(DATA FOR THIS EXERCISE)

— begin —

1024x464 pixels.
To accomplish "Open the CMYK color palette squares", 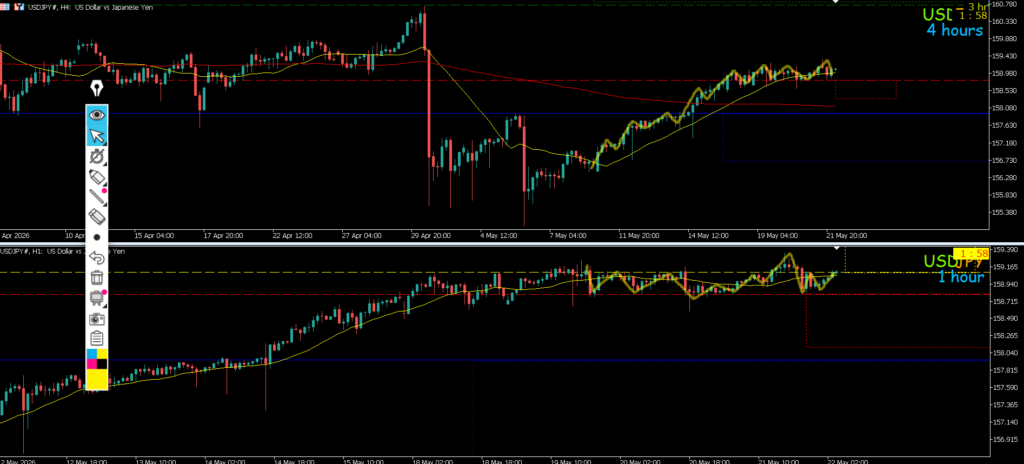I will point(97,359).
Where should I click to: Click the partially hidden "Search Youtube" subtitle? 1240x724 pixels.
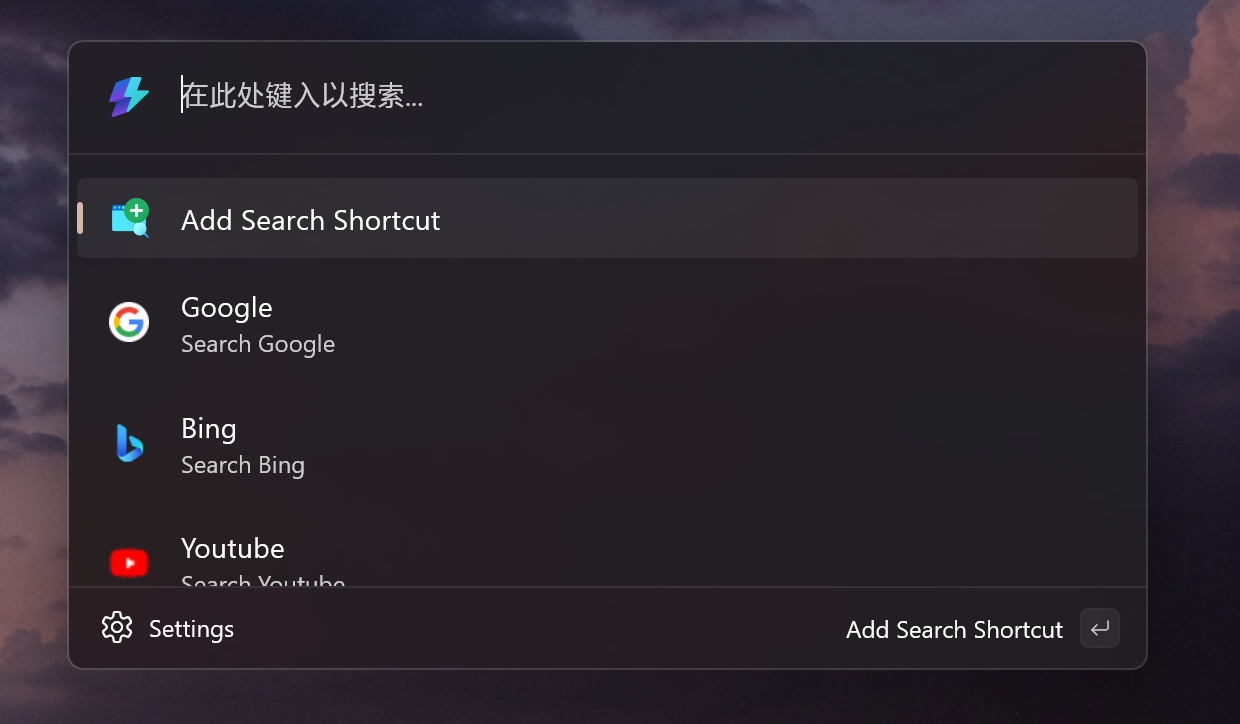click(x=263, y=581)
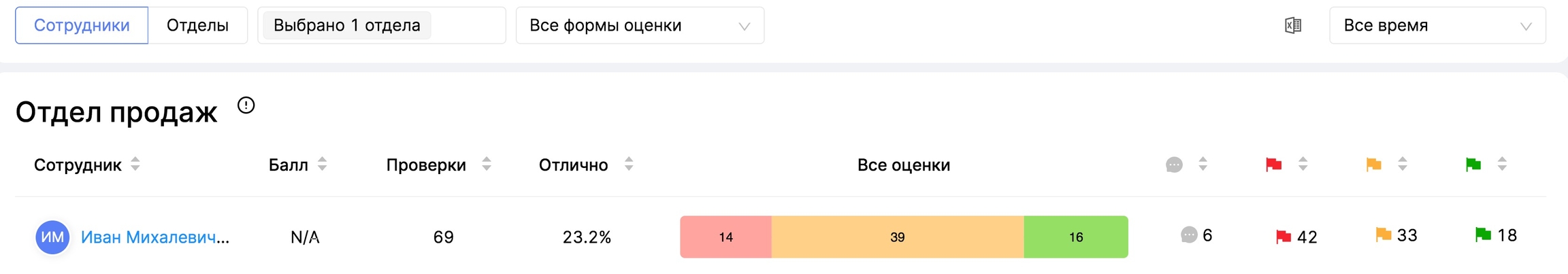This screenshot has height=274, width=1568.
Task: Open the Иван Михалевич employee link
Action: [x=154, y=237]
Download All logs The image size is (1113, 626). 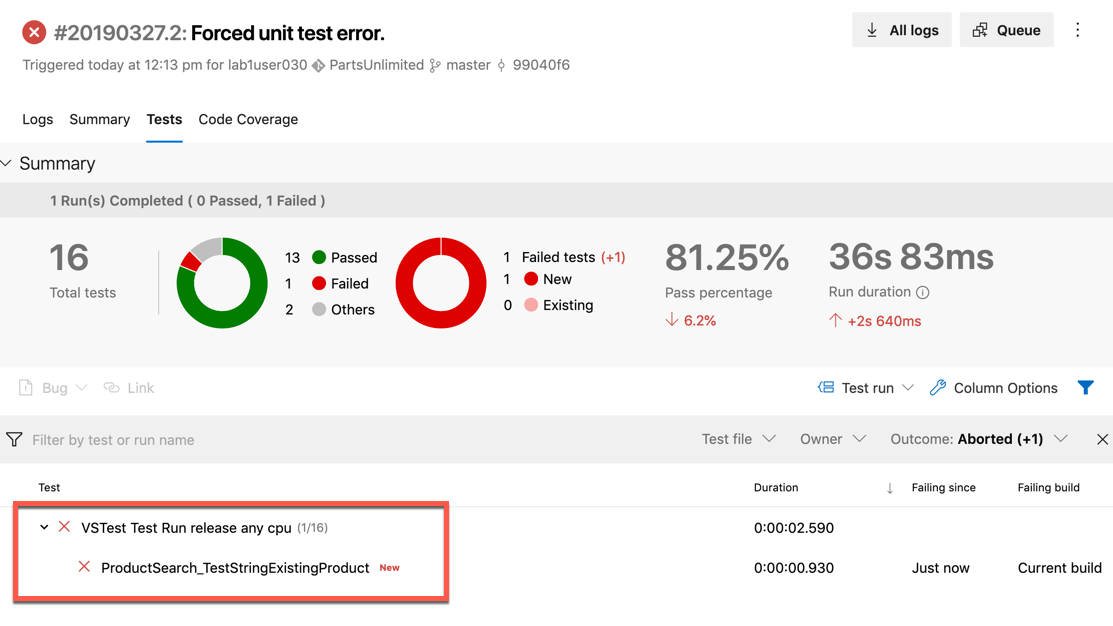pos(901,30)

— end —

(WHAT IS EXPECTED) Collect every line above that contains the string "pixels".

(RESULT FOR THIS TASK)
1024x464 pixels.
Where should I click to: Click the partially hidden "Search Youtube" subtitle? 1240x724 pixels.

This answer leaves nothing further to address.